Excerpts from a dataset:

######

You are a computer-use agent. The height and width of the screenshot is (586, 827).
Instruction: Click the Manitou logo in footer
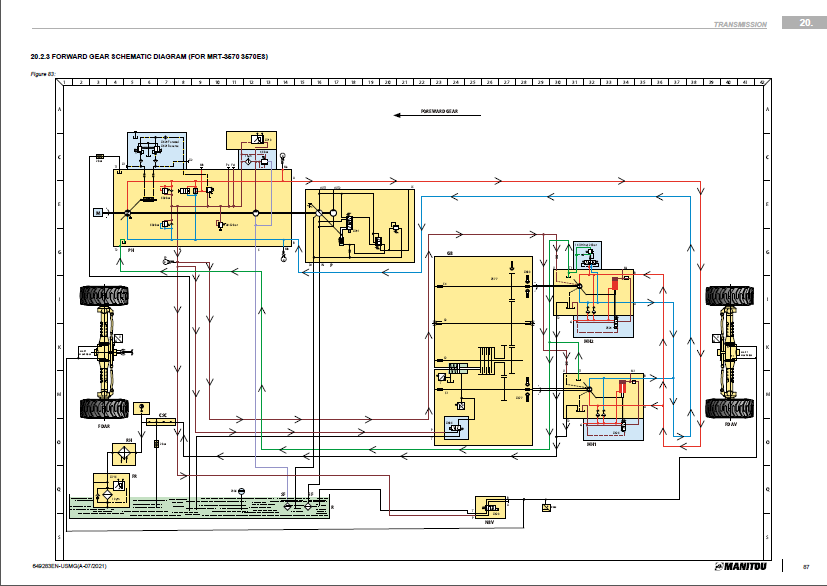pos(741,567)

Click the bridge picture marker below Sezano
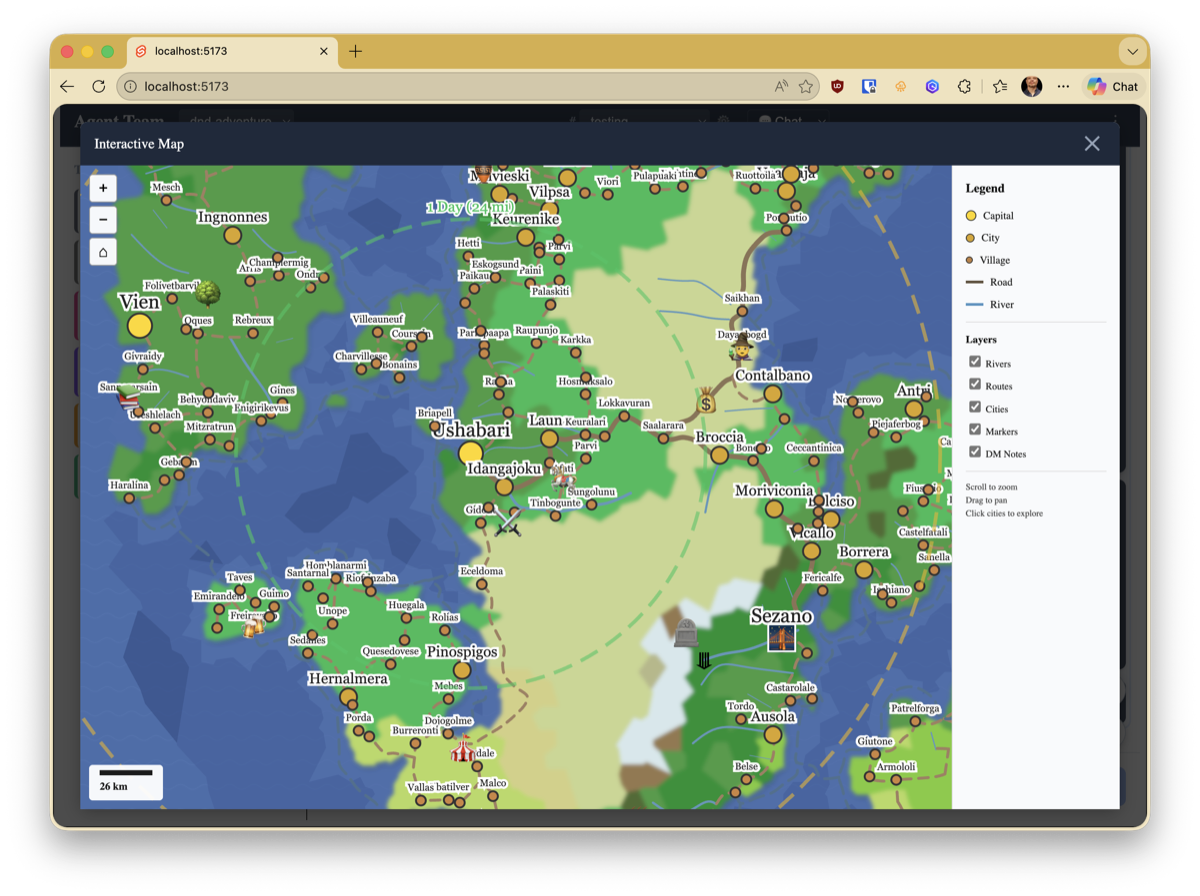(x=781, y=638)
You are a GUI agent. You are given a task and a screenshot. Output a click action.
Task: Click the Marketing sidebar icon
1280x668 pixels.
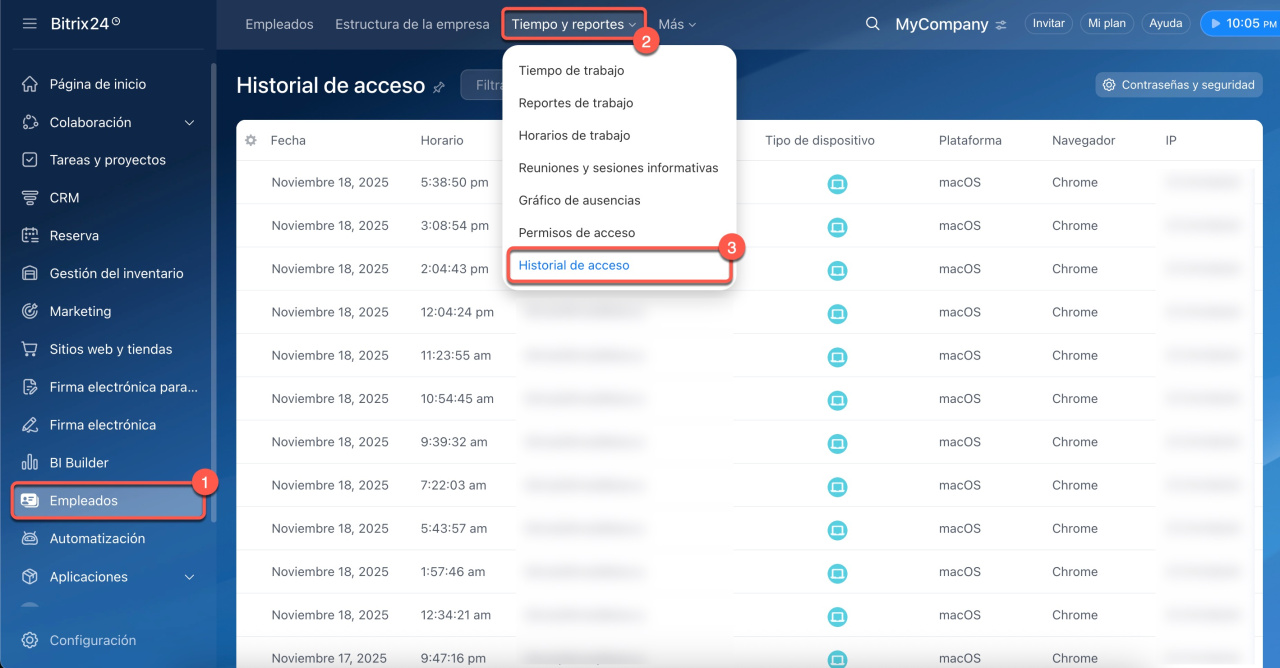click(30, 311)
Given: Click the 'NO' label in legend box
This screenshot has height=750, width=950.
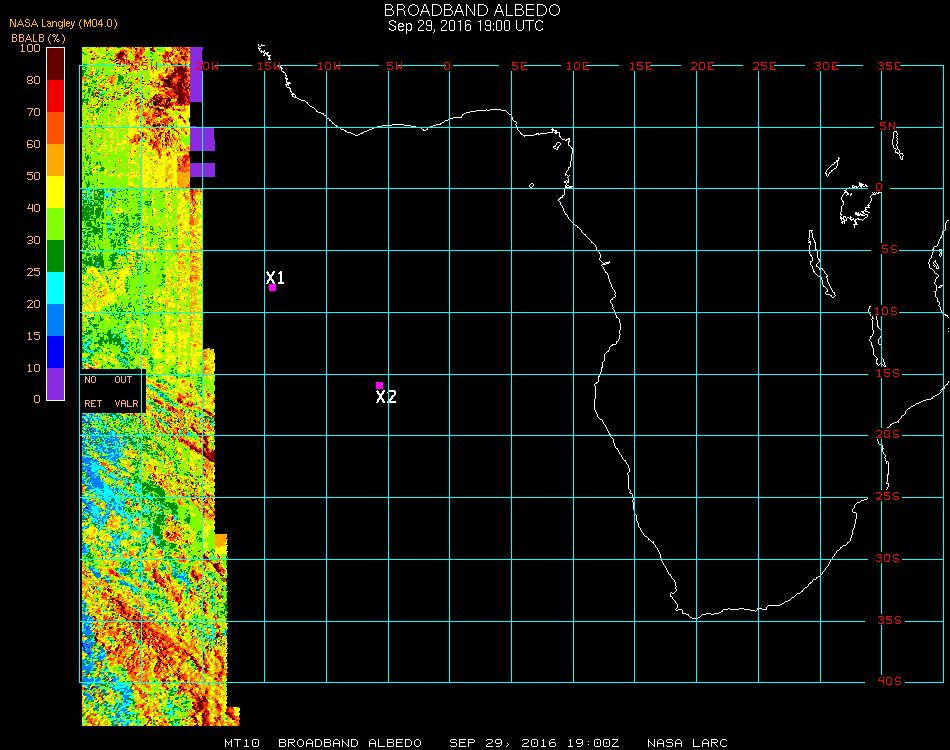Looking at the screenshot, I should (x=91, y=380).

######

Problem to solve:
Copy each record exactly. Leave any images out of the copy.

Finished task:
You are a computer-use agent. The height and width of the screenshot is (586, 827).
Instruction: Click the Manitou logo in footer
pos(741,567)

Click the bridge picture marker below Sezano
(x=781, y=638)
You are a GUI agent. You are given a task and a screenshot. Output a click action.
Task: Click the Marketing sidebar icon
1280x668 pixels.
click(30, 311)
Given: Click the 'NO' label in legend box
This screenshot has height=750, width=950.
Looking at the screenshot, I should (x=91, y=380).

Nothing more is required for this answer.